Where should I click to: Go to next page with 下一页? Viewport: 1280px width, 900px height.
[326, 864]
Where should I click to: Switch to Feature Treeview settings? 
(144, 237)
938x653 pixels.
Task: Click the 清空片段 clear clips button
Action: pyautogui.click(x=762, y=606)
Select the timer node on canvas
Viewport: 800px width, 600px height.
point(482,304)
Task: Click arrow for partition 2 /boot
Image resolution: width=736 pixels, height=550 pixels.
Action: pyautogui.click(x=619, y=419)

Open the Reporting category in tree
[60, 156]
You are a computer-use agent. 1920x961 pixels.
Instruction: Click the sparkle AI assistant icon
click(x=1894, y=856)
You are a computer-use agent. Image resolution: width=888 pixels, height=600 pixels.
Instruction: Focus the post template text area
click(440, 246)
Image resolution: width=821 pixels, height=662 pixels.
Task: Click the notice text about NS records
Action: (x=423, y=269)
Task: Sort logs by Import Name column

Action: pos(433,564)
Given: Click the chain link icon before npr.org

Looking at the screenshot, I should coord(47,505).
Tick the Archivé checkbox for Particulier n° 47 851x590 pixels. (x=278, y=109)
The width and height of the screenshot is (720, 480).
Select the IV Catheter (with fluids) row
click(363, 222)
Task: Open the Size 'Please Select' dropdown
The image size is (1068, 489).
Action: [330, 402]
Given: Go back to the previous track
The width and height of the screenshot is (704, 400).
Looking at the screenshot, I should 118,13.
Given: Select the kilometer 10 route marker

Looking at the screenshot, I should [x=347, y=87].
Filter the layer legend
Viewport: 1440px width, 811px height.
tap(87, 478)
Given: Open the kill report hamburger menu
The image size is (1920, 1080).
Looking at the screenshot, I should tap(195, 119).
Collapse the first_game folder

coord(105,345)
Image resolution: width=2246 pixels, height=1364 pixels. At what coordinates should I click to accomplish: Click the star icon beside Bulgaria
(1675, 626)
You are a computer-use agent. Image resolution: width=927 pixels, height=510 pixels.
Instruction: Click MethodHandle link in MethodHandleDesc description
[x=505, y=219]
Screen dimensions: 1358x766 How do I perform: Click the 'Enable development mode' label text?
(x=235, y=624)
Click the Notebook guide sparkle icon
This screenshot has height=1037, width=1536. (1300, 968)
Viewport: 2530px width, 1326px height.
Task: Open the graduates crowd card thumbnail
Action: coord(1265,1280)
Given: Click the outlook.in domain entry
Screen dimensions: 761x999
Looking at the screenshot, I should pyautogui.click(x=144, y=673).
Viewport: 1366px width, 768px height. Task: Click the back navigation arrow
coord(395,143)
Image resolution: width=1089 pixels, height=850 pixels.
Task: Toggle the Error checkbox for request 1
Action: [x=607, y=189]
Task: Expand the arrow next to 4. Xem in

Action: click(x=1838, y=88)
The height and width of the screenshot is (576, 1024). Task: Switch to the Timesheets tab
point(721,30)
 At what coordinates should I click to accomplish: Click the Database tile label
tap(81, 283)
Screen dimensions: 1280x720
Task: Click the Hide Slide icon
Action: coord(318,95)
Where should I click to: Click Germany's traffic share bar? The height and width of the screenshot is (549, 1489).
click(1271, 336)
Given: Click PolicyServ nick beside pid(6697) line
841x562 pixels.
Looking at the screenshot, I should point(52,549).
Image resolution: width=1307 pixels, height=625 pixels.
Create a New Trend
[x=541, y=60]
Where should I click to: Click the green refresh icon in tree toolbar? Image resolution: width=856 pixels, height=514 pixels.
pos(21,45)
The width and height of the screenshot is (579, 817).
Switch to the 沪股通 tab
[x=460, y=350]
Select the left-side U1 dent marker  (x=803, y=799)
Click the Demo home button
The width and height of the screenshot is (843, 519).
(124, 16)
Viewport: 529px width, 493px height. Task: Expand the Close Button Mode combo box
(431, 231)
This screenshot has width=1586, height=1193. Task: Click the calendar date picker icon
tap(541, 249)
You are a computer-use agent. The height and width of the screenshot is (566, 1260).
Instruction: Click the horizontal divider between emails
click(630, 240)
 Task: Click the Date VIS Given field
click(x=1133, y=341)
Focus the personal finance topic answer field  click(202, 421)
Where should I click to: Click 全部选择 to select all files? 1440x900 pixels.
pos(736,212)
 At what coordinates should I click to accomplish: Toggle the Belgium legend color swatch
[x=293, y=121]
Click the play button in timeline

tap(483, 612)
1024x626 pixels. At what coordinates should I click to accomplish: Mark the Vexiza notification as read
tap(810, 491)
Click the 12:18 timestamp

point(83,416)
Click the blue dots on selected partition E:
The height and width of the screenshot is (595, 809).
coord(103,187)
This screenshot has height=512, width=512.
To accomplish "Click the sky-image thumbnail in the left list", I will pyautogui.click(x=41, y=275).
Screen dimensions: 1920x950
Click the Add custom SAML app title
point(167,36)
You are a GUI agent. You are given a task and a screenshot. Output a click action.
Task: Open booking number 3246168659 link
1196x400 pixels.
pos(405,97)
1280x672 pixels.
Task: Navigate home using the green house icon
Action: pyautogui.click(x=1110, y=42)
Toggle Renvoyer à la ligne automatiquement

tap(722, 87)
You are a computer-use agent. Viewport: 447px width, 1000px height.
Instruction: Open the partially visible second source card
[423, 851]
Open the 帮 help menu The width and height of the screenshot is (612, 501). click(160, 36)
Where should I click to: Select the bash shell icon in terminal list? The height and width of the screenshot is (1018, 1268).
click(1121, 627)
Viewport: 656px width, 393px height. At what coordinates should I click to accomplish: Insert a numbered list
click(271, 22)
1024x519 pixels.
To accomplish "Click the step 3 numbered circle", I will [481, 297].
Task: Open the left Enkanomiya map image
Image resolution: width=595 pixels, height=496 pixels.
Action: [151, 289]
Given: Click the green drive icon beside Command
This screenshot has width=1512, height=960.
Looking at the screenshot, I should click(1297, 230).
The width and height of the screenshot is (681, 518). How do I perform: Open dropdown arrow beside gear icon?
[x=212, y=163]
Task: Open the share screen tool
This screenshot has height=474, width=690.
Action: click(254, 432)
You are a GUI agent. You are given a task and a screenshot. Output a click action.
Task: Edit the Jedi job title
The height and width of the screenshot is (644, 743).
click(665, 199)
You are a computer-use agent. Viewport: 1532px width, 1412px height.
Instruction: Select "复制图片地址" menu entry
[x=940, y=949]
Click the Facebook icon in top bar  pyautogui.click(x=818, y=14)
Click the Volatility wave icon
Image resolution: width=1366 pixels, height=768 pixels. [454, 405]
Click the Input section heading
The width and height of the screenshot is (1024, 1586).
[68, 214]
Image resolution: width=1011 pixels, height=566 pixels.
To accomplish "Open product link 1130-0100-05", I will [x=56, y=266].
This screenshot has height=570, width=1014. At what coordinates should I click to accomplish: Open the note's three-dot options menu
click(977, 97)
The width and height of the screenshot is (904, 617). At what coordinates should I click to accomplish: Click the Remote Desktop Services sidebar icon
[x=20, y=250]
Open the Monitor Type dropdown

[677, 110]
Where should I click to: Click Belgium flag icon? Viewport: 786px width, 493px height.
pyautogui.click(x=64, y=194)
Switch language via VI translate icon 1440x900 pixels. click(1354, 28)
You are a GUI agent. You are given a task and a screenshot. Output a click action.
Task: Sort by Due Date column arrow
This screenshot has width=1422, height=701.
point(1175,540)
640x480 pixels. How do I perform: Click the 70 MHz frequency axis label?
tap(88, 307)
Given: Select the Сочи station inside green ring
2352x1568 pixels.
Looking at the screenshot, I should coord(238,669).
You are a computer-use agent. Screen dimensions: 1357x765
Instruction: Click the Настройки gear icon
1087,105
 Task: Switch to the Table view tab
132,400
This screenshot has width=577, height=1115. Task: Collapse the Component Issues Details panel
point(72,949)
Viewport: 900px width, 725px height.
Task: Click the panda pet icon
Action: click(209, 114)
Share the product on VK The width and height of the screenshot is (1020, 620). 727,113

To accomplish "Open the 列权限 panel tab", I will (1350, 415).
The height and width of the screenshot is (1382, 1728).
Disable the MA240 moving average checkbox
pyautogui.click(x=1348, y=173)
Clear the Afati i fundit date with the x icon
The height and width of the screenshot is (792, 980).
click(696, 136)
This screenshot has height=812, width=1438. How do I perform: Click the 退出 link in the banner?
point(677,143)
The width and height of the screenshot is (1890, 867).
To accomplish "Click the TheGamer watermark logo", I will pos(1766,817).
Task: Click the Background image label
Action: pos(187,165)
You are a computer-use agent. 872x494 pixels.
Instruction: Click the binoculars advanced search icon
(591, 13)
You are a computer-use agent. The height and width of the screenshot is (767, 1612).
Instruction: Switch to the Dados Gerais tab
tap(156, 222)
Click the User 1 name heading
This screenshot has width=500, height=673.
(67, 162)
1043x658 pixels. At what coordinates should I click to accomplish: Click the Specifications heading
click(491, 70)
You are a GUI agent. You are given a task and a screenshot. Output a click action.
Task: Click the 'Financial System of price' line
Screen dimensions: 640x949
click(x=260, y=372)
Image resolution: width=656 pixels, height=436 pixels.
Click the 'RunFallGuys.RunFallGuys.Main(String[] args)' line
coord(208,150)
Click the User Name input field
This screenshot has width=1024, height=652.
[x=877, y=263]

________________________

◆ **Directions for this task**
Only the lines above starting at the one containing "This screenshot has height=474, width=690." and ending at the one containing "Click the Input section heading", both included, are to be returned, exactly as they read.

◆ **Output of the exercise**
This screenshot has height=474, width=690.
Action: click(254, 432)
You are a GUI agent. You are given a task and a screenshot. Output a click action.
Task: Edit the Jedi job title
The height and width of the screenshot is (644, 743).
click(665, 199)
You are a computer-use agent. Viewport: 1532px width, 1412px height.
Instruction: Select "复制图片地址" menu entry
[x=940, y=949]
Click the Facebook icon in top bar  pyautogui.click(x=818, y=14)
Click the Volatility wave icon
Image resolution: width=1366 pixels, height=768 pixels. [454, 405]
Click the Input section heading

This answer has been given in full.